While opening and operating their own schools, the Sisters also devoted much time to help the parochial schools in both the Richmond and Arlington dioceses, starting a few schools at the Bishops’ requests and teaching in numerous others. In the late 1970s, the sisters expanded their focus beyond education, leaving the parochial schools and working in pastoral and social ministries and health services, and caring for the needs of others whenever they were called. Over the years, several corporate ministries began in response to the various needs in the Bristow area.

Here is a short video by the Arlington Catholic Herald that gives a glimpse into our life. Enjoy!

Benedictine Sisters of Virginia Logo

Community Logo

The logo of the Benedictine Sisters of Virginia was designed for the 125th anniversary of the community’s founding in 1868. It is based on the medal of Saint Benedict which is common to the Benedictine Order throughout the world. In the angles formed by the arms of the Cross are the letters C.S.P.B. which signify Cross of Holy Father Benedict.

Charism Statement

We, the Benedictine Sisters of Virginia, as monastic women are called to seek God in community through prayer and ministry.

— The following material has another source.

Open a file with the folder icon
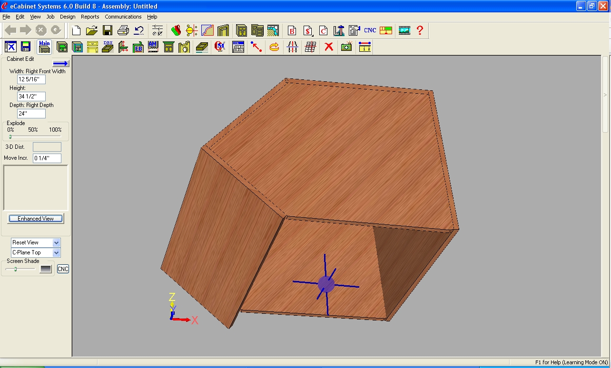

This is a simple statement which drives our daily lives and reminds us to what we are committed. To seek God is our overriding ultimate goal. We strive for union with God by being imitators of Christ. As Christ called twelve apostles to be the nucleus of the Church, we believe that our community is the church in miniature where we serve under the Rule of Benedict and the Prioress in dialogue with each other. We go to God in and with community, knowing that we need human companionship for mutual support.

Our lives without prayer would be barren, thus we have daily formal and structured prayer in the Eucharist and the liturgy of the hours. We observe the liturgy of the hours three times a day as we pray the psalms together in the morning, at noon and in the evening. Besides prayer together, we enrich and broaden our communal prayer with sacred reading, meditation, and reflection in solitude.

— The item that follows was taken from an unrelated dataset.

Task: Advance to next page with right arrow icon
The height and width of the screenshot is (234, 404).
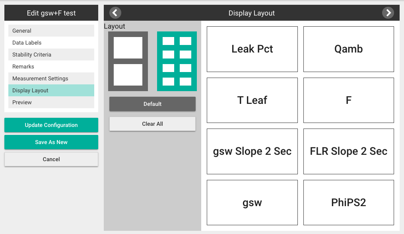Action: 388,13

Through our monastic profession, we are vowed to this Benedictine way of life by promising through stability to be faithful to and with this particular community. We must respect, care for, and be open to each person in community for our lifetime. Through conversion of life through the monastic way, we are faithful to whatever the community asks of us, knowing that we are working out our salvation in common, helping each other to find God. And through obedience, we daily take up the challenge to become God-centered, acting as Christ would act in a given situation, ever listening with the “ear of our heart” to the voice of God expressed in each daily encounter.

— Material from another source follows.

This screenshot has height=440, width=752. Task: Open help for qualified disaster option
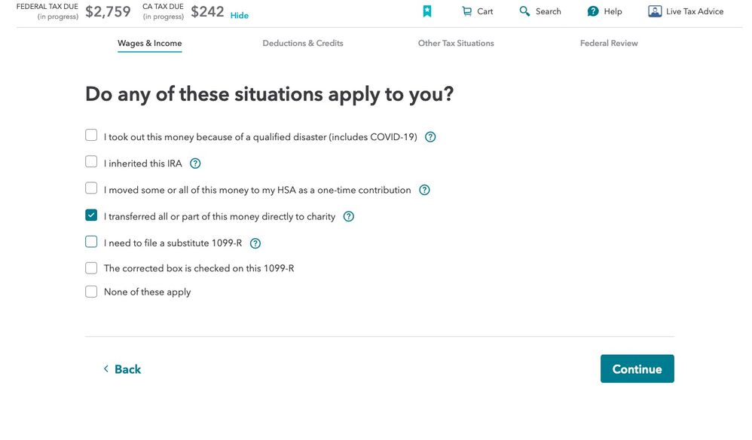pos(431,137)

Seeking God through service or ministry is a necessary component in the life of any follower of Christ, and because a small community such as ours is not able to carry out the ministry alone, we look to our employees to share in our ministry of service, thus enabling us to reach out to the broader community to do all that we can to help those whose needs we can meet.

Philosophy Statement

The Benedictine Sisters of Virginia are a community whose cenobitic life is based on the Gospel and the Rule of Benedict.

Through our monastic profession we are called to seek God in community and to respond in prayer and ministry.

Making real our commitment to the monastic way of life and trusting in God’s inspiration,

we accept the challenge of an uncertain future and strive to be a prophetic witness of Christ’s presence in our world.

Vision Statement

Because the Benedictine Sisters of Virginia believe in the sacredness of all creation, we claim monastic stewardship as our corporate witness.

As a community of monastic women with a contemplative vision,

we are “impelled to preserve, cherish, and nurture all that is touched by the Creator’s hand.” —Of All Good Gifts

Out of our sense of reverence, hospitality, and responsibility,

we commit ourselves in a spirit of peace to conserving, using, and sharing our gifts, resources, and heritage.